L’inizio dell’incubo

Tutto ha inizio poco prima delle 4. Due turisti polacchi stanno ritardando il più possibile il ritorno in hotel. Il sogno di una vita, la vacanza in Italia. Sia lui sia lei hanno ventiquattro anni: fanno parte di una comitiva di cinquanta connazionali che fa base a Rimini da una settimana. È l’ultima notte, sono reduci da una gita in Toscana, gli altri sono rientrati alla spicciolata nell’albergo di via Padova, duecento metri più avanti. Siedono sul lungomare, a ridosso della spiaggia, all’altezza del bagno 130 di Miramare, quando vengono attorniati da quattro giovani, visibilmente alterati e con le bottiglie di birra in mano. «Ciao ragazzi, volete bere qualcosa con noi?», fa uno di quelli in un inglese stentato. Le parole sono amichevoli, l’atteggiamento no. I polacchi, accerchiati, intimoriti, declinano l’invito. È il pretesto che scatena la furia. I quattro ragazzi trascinano i due, attraverso un passaggio pedonale, verso la spiaggia. Schiaffi, spinte, strattonamenti. I due turisti vengono separati: il ragazzo viene preso a pugni, nella zona dei mosconi, e cerca di reagire finché uno degli aggressori gli spacca la bottiglia in faccia e perde i sensi. Il branco può quindi sfogare la sua bestialità sulla ragazza. Le strappano gli abiti di dosso e la violentano a turno. Tutti e quattro. Alla fine, incuranti delle lacrime della ventiquattrenne, la gettano in acqua come un oggetto che non serve più. Poi tra risa e pacche sulle spalle abbandonano la spiaggia. Più tardi ai poliziotti non riuscirà neppure a dire quel che le hanno fatto: «Mi hanno portato a riva per... », e giù singhiozzi.

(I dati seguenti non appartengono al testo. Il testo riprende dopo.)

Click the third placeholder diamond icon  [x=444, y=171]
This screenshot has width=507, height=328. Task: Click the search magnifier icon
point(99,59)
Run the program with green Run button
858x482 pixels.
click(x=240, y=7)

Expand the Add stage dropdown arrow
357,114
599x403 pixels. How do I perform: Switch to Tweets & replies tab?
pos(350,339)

Come si vedrà, però, la loro sete di brutalità non è ancora placata.

La giovane polacca, disperata, si rialza e grida il nome dell’amico: teme che l’abbiano ucciso. Quel tratto di arenile non è illuminato. I mosconi a riva le nascondono alla vista il corpo del connazionale svenuto. È lei, coraggiosamente, a soccorrerlo. Le grida di disperazione della coppia, a mano a mano che si avvicina alla strada, sostenendosi a vicenda, sembrano perdersi nel nulla.

La lucciola in soccorso

A raccogliere la drammatica richiesta di aiuto è una giovane prostituta romena. Non ha paura di avvicinarsi e le basta un’occhiata per capire tutto. Afferra il telefono e chiama la polizia. Comincia qui l’indagine della Squadra mobile della questura.

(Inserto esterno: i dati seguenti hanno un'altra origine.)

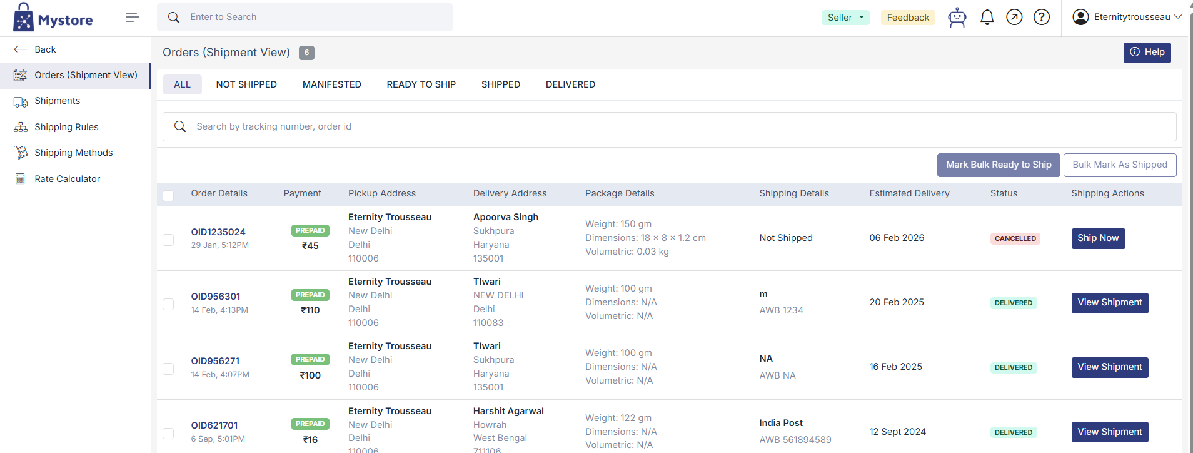This screenshot has width=1193, height=453.
Task: Click the Mystore logo icon
Action: 24,18
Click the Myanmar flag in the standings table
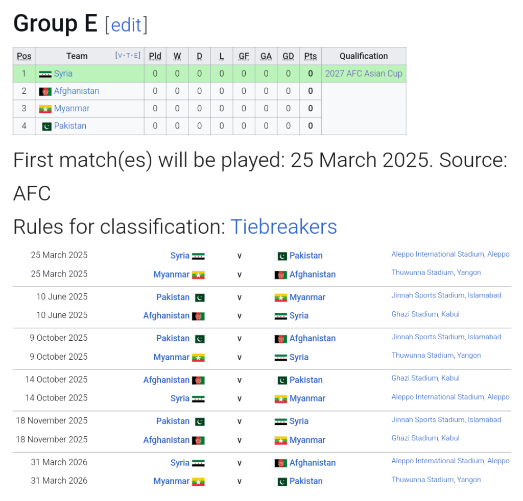 tap(45, 109)
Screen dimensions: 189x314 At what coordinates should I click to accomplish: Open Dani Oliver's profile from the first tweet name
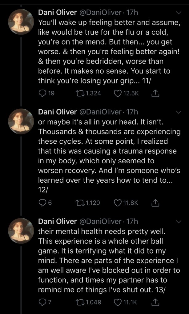point(57,13)
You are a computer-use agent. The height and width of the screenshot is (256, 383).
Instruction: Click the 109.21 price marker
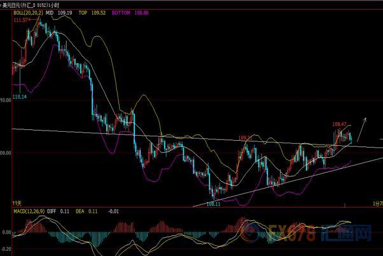pos(246,138)
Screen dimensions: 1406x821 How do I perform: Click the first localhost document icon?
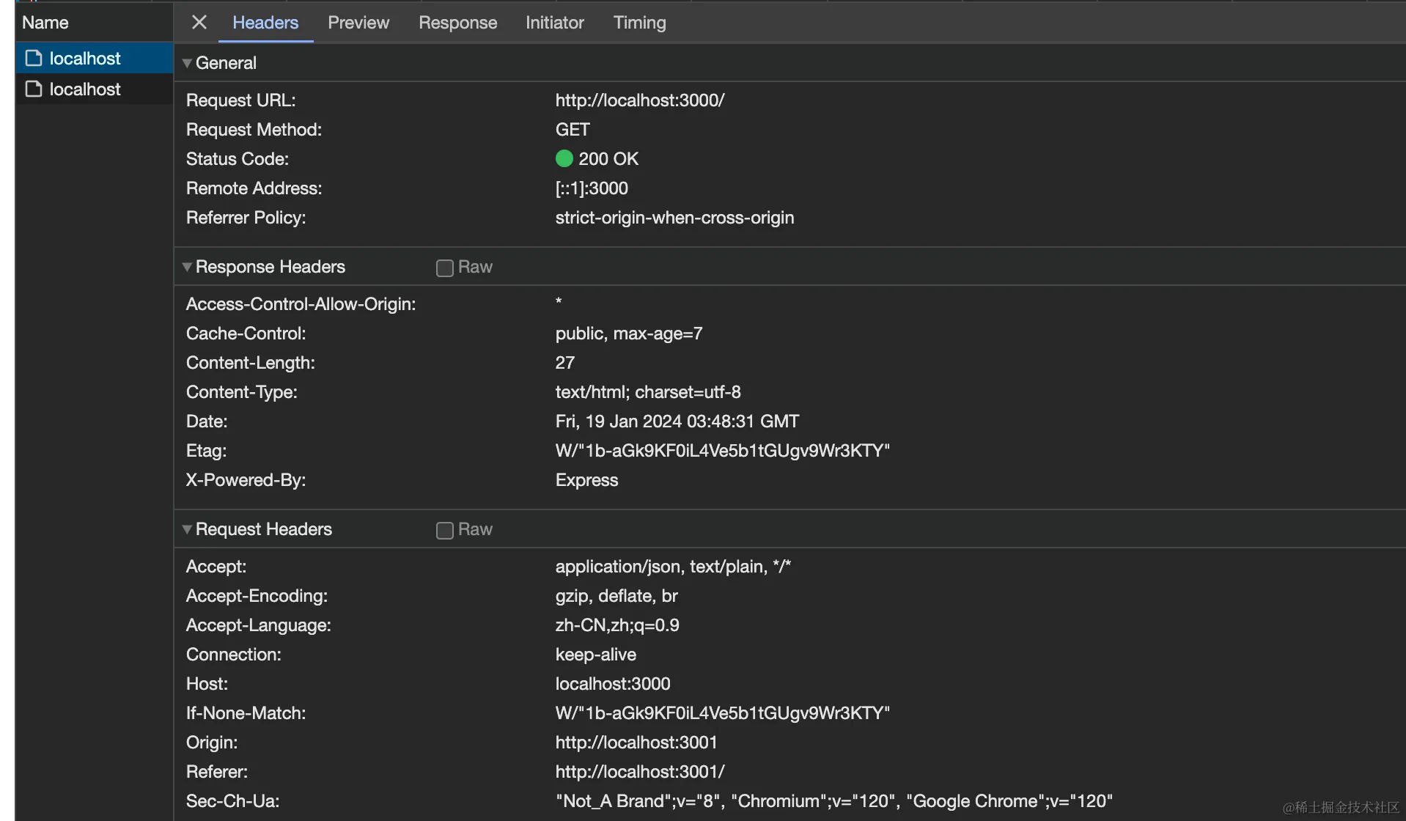click(34, 58)
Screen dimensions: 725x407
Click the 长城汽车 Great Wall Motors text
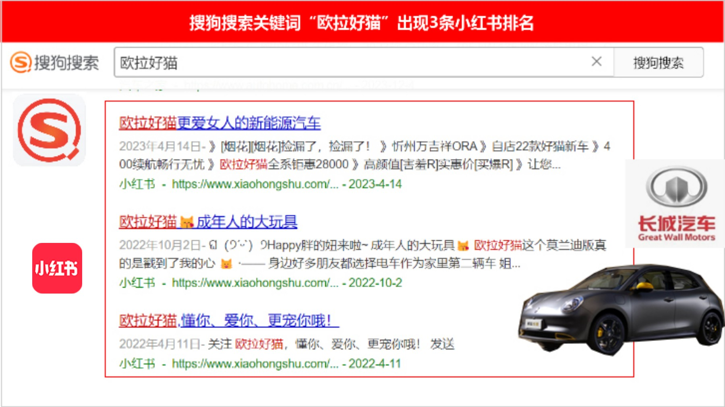pyautogui.click(x=676, y=228)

Il branco, nel frattempo, durante il tragitto a piedi, tra vie a monte, in perpendicolare al mare, viene tracciato dai video di sorveglianza (vagliate a ritroso dagli investigatori). I quattro stupratori, solo sagome nere in lontananza nelle telecamere del bagnino, diventano volti. «Non sembravano italiani, due erano molto scuri, altri due un po’ meno», li avrebbe descritti poi in ospedale il turista polacco ferito (ha riportato, tra l’altro, una frattura al volto).

Lo stupro del trans

Anche il transessuale peruviano ha raccontato di essere stato circondato da quelli che per lui erano “magrebini”. L’unica sua “colpa” è stata ritrovarsi sulla strada di chi, l’altra notte, ha rinunciato alla propria umanità. L’hanno preso a botte, violentato e rapinato dei suoi “guadagni”. Poi hanno scaricato anche lui, con un calcio, in un fosso lungo la Statale. A testoni ha raccolto il cellulare e ha chiamato la polizia. «Aiuto, mi hanno aggredito». Non erano ancora le cinque del mattino.

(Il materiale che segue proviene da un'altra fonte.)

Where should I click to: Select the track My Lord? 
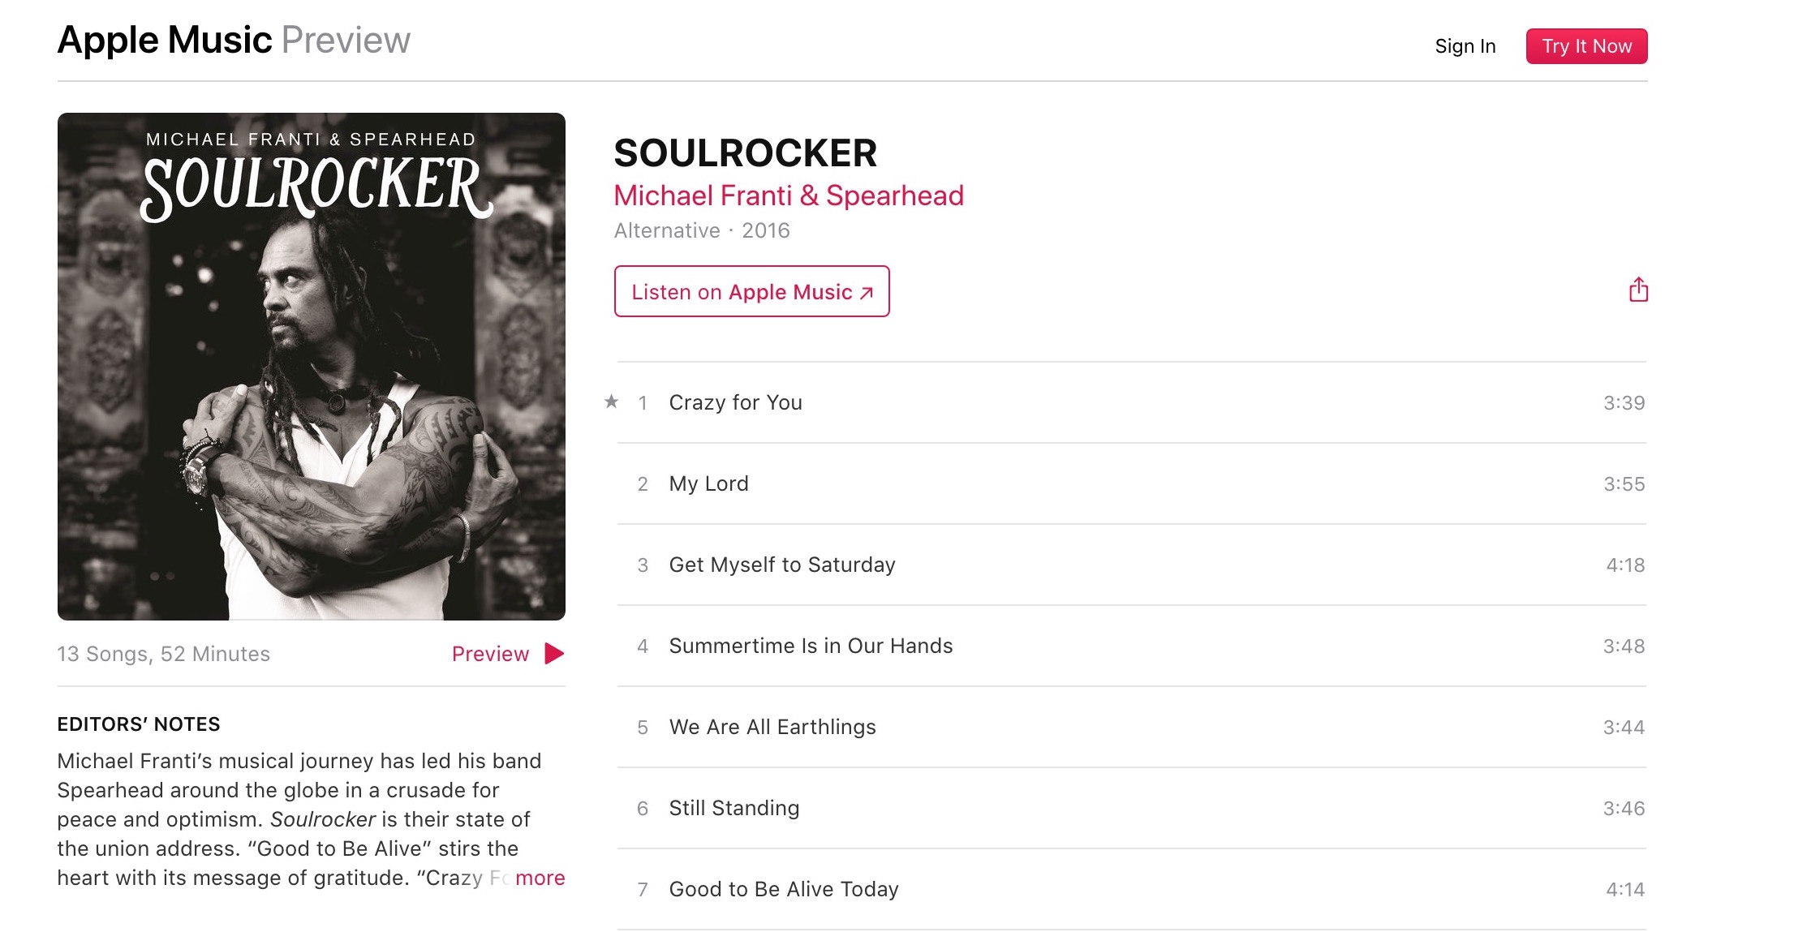tap(708, 483)
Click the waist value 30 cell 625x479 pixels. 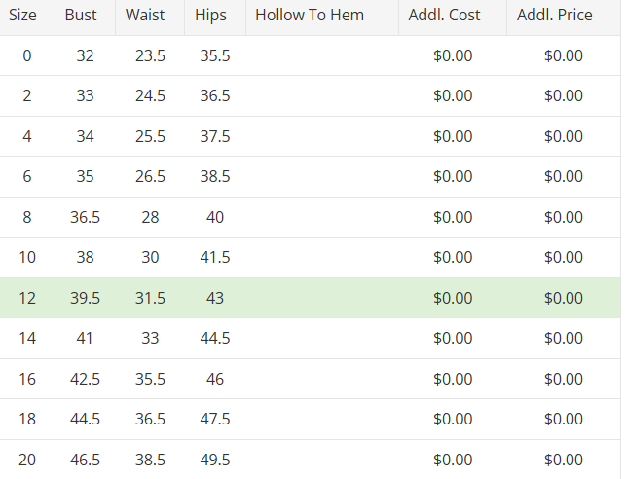click(x=150, y=258)
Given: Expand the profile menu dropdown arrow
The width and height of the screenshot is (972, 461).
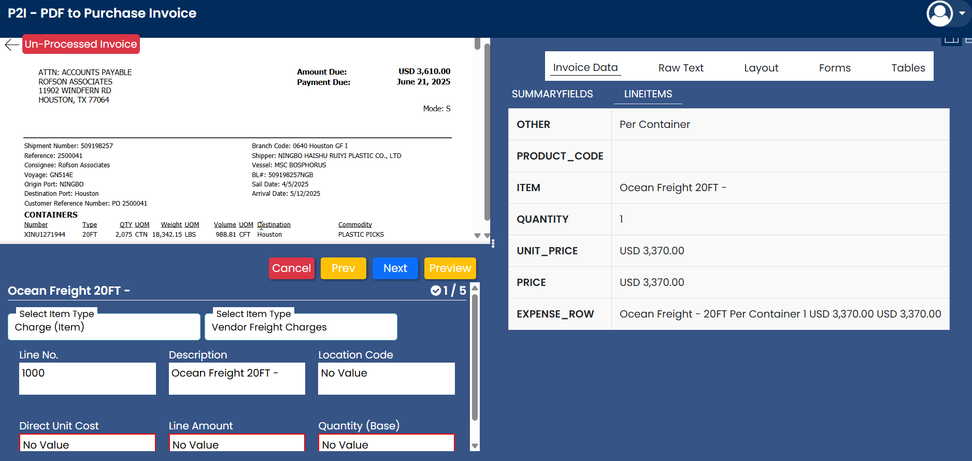Looking at the screenshot, I should pos(962,13).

Il questore Maurizio Improta si trova ad affrontare una situazione critica verso la fine di un’estate tranquilla. «Le persone aggredite hanno vissuto un incubo. Ora mi auguro che l’incubo lo vivano gli autori del gesto. Non posso dire nulla sullo stato delle indagini per non dare vantaggi agli aggressori». Dalle immagini i quattro non sembrano, a giudicare dall’abbigliamento, degli sbandati, ma non saranno solo le telecamere e le testimonianze a portare gli investigatori sulle tracce dei responsabili. Su alcuni oggetti repertati sarebbero state infatti recuperate impronte e tracce di Dna, ora al vaglio del laboratorio della Scientifica di Bologna. La partenza del pullman col resto dei polacchi, ieri mattina, e i bagnanti che affollavano di nuovo le spiagge, compreso il 130, non traggano in inganno: niente sarà più lo stesso finché non verrà fatta giustizia.